= WORK TASK =
Set down each of the records below exactly as it reads. No pictures go into the copy.

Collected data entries

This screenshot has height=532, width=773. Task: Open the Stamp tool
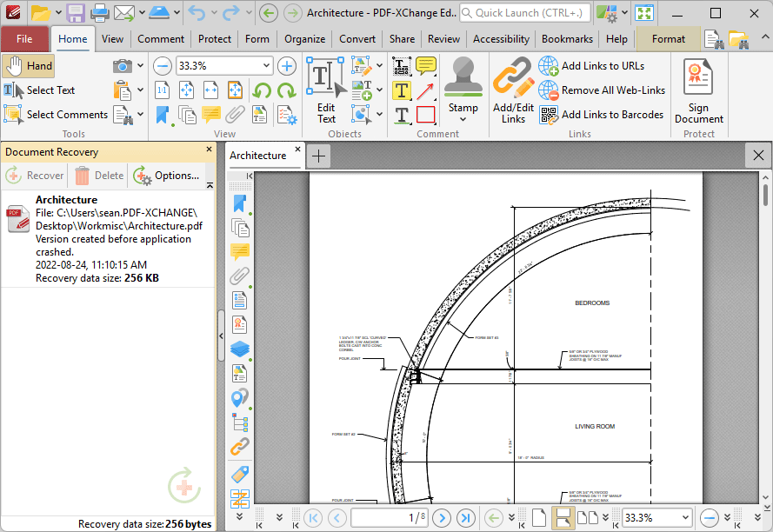click(463, 90)
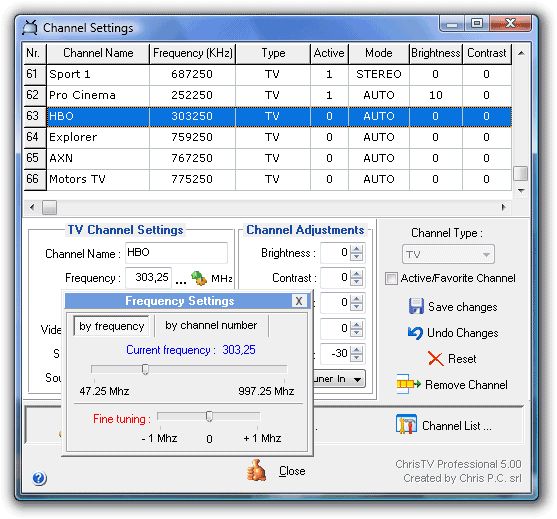Click the blue help question mark icon
557x519 pixels.
tap(39, 478)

= REPLY TO THE EXERCISE =
This screenshot has height=532, width=773. Task: Open the Stamp tool
click(463, 90)
Click the blue help question mark icon
557x519 pixels.
tap(39, 478)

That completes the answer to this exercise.